**Tasks to perform:**
a – In the article on the Panama disappearances, what did the local woman find and turn in to authorities ten weeks after the search began?
b – Continue the article on the Panama disappearances from its final sentence onward.

**Document passage:**
** START **
Eerie Photos Reveal Last Moments Before Women Vanished in Panama

A disturbing set of photographs are at the center of a mystery of the disappearance and death of two young women in Panama and local authorities are currently bewildered by a conspicuously missing photo file on their SD card.

In 2014 Kris Kremers and Lisanne Froon, both from the Netherlands were traveling and exploring the Central American country of Panama.

On April 1, the 21-year-old and 22-year-old went for a walk through the scenic forests around the Baru Volcano in Boquete. Both were never seen again, The Sun reports.

Froon
Lisanne Froon on April 1

After the alarm was raised on April 2, a search party was sent to look for them but nothing was found until ten weeks later when a local woman who found Froon’s blue backpack turned it in to authorities.

The bag contained her camera as well as two pairs of sunglasses, $83 in cash, Froon’s passport, a water bottle, two bras, and both women’s phones. The phones showed that just hours after the beginning of their hike, someone dialed 112 and then 911. None of the calls ever got through due to a lack of a signal.

Subsequent analysis revealed that on April 4, Froon’s phone battery became exhausted, but between April 5 and April 11, Kremer’s iPhone was turned on multiple times but whoever turned it on didn’t enter the PIN code correctly.

Two months after the backpack was found, a pelvic bone and foot — still inside a boot — were discovered in the same area, according to La Estrella de Panama. Full remains were found soon afterward and were assumed to be the two missing women.

Froon’s bones appeared as if they had decomposed naturally, but Kremers’s bones were mysteriously stark white as if they had been bleached, raising questions about whether someone had been involved in their deaths.
** END **
**Rows:**
** START **
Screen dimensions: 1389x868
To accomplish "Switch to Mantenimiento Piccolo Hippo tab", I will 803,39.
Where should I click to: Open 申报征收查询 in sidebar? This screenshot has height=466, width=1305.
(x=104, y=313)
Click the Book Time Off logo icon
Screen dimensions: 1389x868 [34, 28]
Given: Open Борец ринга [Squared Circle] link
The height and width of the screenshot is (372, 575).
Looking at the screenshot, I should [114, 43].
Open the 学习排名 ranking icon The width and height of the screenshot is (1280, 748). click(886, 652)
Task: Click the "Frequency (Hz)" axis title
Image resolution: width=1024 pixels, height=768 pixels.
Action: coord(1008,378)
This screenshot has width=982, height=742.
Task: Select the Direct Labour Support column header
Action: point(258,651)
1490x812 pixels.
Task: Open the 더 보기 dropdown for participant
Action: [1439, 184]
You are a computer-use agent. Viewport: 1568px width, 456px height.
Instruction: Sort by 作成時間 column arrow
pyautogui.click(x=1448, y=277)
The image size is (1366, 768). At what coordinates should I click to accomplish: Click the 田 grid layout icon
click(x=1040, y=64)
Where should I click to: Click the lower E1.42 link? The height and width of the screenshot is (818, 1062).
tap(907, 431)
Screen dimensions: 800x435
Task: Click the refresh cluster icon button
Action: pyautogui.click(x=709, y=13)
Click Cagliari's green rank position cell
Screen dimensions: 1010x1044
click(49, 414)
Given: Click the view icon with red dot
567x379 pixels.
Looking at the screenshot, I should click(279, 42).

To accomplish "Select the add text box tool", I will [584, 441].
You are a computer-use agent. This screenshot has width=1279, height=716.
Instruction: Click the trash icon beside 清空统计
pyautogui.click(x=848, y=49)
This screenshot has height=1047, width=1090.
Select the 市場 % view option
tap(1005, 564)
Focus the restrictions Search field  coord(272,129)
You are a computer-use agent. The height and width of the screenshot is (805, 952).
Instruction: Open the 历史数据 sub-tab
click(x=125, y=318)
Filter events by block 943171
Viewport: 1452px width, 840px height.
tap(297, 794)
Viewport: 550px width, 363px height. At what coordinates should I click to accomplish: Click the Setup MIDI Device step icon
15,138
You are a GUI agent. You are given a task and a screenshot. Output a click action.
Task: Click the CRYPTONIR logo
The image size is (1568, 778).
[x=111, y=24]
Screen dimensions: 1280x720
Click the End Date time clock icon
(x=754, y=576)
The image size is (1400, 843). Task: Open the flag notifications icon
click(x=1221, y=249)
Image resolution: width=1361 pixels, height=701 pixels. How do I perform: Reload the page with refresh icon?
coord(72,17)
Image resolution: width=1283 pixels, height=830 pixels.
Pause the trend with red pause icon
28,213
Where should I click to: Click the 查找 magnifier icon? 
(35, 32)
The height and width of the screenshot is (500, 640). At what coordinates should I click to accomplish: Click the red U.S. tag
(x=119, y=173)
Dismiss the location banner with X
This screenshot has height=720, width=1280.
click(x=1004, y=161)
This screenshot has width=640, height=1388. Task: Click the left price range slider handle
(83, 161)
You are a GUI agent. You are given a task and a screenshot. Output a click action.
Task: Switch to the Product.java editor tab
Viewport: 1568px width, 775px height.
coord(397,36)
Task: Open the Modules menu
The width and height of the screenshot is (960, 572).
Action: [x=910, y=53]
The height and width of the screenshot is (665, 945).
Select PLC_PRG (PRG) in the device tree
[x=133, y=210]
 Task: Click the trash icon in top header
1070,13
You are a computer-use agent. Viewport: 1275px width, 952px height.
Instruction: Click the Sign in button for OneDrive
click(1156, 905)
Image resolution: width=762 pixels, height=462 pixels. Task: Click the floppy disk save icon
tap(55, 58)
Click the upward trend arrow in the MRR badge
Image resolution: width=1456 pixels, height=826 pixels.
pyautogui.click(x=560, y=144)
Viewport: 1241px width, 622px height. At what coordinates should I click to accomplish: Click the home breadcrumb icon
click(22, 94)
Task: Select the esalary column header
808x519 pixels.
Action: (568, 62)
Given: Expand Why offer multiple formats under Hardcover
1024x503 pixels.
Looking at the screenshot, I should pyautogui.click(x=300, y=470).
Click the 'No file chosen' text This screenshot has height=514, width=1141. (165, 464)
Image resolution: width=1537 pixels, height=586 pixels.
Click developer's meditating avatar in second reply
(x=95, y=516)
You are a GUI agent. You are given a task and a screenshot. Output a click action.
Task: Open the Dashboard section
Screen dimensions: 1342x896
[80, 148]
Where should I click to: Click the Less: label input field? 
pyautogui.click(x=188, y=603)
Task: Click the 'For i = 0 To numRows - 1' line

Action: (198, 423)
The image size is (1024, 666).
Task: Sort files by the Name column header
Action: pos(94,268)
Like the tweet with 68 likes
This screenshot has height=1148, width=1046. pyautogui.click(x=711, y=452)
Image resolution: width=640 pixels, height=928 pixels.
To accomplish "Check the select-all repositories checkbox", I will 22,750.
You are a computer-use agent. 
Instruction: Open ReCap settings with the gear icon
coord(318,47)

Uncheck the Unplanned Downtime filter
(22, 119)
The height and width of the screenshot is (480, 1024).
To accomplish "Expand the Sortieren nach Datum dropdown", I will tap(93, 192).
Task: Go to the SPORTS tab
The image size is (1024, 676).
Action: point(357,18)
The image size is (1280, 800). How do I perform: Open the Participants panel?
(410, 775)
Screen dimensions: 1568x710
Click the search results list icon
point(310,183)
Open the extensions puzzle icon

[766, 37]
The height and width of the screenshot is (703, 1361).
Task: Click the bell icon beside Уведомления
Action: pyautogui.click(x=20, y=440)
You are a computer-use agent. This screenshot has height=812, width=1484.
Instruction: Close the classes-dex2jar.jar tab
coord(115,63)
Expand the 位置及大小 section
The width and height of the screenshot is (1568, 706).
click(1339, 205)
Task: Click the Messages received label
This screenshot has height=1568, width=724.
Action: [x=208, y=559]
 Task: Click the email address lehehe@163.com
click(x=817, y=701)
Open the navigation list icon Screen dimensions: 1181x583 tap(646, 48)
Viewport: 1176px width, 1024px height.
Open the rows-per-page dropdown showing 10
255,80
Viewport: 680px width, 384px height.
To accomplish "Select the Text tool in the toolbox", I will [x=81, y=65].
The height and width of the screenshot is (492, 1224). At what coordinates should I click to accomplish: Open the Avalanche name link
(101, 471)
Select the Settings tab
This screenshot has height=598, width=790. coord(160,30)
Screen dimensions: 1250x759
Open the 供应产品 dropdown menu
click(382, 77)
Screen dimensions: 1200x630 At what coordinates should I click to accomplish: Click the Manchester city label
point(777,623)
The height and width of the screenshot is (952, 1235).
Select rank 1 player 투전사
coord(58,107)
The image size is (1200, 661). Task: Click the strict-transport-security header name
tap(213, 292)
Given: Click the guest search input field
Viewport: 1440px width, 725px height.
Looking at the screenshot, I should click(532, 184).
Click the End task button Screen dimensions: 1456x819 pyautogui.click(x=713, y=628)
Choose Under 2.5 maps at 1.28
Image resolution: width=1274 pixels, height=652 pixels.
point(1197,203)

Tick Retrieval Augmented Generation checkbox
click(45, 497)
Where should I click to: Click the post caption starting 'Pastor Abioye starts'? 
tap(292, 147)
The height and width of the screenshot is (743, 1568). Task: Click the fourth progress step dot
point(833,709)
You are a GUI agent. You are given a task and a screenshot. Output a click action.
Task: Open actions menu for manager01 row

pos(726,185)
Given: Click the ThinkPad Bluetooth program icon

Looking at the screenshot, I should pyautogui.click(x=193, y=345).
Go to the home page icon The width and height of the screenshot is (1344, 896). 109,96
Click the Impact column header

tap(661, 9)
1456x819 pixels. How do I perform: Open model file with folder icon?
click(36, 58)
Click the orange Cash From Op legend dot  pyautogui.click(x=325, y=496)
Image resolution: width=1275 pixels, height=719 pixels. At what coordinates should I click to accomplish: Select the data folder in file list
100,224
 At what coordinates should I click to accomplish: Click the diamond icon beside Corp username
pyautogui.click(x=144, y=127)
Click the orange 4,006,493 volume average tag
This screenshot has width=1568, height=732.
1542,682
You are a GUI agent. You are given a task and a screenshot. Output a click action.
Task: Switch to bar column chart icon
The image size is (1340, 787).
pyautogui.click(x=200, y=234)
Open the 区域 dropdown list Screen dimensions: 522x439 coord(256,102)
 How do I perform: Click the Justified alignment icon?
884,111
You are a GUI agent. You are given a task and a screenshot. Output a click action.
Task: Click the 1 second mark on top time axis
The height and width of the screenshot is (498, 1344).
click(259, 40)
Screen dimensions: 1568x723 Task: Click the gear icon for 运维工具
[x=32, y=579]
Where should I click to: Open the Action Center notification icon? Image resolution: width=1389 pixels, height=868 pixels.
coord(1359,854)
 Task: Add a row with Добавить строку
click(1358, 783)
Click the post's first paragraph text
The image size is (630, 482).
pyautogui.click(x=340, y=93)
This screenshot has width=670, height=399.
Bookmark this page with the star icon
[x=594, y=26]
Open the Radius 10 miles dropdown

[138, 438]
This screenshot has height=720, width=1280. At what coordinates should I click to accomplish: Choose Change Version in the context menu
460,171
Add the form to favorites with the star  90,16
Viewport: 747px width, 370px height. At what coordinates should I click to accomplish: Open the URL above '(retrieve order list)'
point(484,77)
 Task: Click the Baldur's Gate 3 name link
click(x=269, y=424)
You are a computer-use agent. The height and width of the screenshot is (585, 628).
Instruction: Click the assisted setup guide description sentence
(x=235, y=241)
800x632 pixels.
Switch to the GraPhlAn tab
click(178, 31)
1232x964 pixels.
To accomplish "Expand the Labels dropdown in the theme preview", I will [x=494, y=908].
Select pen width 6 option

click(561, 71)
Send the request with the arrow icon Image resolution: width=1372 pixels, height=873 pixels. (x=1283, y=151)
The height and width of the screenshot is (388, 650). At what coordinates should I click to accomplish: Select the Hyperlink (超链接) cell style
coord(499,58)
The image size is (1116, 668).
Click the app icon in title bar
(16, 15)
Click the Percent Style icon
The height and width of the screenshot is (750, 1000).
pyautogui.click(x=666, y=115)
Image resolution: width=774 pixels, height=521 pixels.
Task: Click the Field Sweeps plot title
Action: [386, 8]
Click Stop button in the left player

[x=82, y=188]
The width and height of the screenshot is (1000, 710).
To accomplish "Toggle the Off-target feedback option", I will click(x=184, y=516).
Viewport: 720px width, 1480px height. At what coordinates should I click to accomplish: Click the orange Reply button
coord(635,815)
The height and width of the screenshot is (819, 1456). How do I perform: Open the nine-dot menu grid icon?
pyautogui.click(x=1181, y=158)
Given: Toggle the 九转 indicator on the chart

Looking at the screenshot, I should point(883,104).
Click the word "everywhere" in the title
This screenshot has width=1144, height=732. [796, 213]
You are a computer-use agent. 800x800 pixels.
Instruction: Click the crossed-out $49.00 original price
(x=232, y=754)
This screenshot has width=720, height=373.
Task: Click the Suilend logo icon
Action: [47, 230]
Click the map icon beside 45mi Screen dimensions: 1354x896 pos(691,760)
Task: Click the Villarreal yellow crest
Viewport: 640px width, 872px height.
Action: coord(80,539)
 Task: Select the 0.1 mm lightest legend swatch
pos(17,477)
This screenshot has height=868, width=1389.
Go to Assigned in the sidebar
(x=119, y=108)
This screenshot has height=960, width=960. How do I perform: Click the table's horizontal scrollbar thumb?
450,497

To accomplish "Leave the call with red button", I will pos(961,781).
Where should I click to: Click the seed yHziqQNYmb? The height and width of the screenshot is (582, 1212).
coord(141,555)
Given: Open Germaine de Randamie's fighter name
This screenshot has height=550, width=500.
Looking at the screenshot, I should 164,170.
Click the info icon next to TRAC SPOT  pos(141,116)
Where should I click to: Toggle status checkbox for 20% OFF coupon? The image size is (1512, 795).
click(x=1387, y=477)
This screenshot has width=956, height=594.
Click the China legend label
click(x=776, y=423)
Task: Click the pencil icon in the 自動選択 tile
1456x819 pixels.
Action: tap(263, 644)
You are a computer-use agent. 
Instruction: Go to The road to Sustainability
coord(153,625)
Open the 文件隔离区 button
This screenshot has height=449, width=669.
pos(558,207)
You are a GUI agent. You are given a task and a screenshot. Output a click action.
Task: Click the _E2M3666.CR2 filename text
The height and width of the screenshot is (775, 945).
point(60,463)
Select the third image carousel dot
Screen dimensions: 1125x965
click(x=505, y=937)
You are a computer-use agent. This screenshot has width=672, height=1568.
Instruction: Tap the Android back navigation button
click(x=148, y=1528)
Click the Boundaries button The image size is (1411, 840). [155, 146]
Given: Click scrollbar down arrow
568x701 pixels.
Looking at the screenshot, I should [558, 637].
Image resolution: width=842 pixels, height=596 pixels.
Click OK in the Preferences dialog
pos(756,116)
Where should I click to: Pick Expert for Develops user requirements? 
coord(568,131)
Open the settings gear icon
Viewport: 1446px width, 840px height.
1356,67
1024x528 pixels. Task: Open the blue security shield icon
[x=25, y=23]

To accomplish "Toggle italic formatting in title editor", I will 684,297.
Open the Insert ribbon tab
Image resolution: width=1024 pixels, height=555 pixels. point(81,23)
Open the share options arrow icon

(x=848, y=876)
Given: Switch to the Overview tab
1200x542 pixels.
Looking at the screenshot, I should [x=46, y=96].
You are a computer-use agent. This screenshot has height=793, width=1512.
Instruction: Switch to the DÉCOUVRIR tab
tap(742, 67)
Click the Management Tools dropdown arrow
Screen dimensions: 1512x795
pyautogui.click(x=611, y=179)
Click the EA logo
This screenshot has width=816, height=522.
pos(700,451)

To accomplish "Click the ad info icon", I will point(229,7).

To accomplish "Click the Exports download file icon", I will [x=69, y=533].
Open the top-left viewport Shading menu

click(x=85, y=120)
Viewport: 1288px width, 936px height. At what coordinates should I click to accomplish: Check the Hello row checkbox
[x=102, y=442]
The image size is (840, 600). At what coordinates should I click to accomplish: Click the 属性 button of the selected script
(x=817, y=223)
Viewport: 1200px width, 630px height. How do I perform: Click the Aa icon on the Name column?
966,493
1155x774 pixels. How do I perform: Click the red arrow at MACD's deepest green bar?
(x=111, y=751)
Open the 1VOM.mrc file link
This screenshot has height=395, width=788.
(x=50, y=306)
** END **
**Task answers:**
a – Froon's blue backpack.

b –
Photographic Clues

Froon had a Canon Powershot SX270 HS which contained numerous photos, many of which were of the period of time leading up to the day of the girls’ disappearance. These were standard vacation photos that two young women would take while traveling.

There are shots of them exploring the jungle on April 1 which appear to show that all is well. Then there are no images until April 8, when 90 unsettling nighttime pictures were taken with flash in the middle of the jungle with timestamps between 1:00 and 4:00 AM.

Kreemers Froon
A picture of a rock with some of the girls’ belongings, Taken on April 8

Kremers Head

Most of the pictures taken on April 8 are of complete darkness while some show the jungle floor, but two pictures are alarming: one is a picture of some of the girls’ belongings on a rock, and the other shows the back of Kremers’s head with what appears to be a bloodstain in her hair.

The point-and-shoot camera numbers its files in ascending order, the way most digital cameras do. When the Canon Powershot was recovered by Dutch authorites, there was a conspicuous missing file: IMG_0509. This is significant because image 508 was the last photograph of them where they weren’t in any trouble. However, image 510 was taken on April 8, in the darkness of the jungle.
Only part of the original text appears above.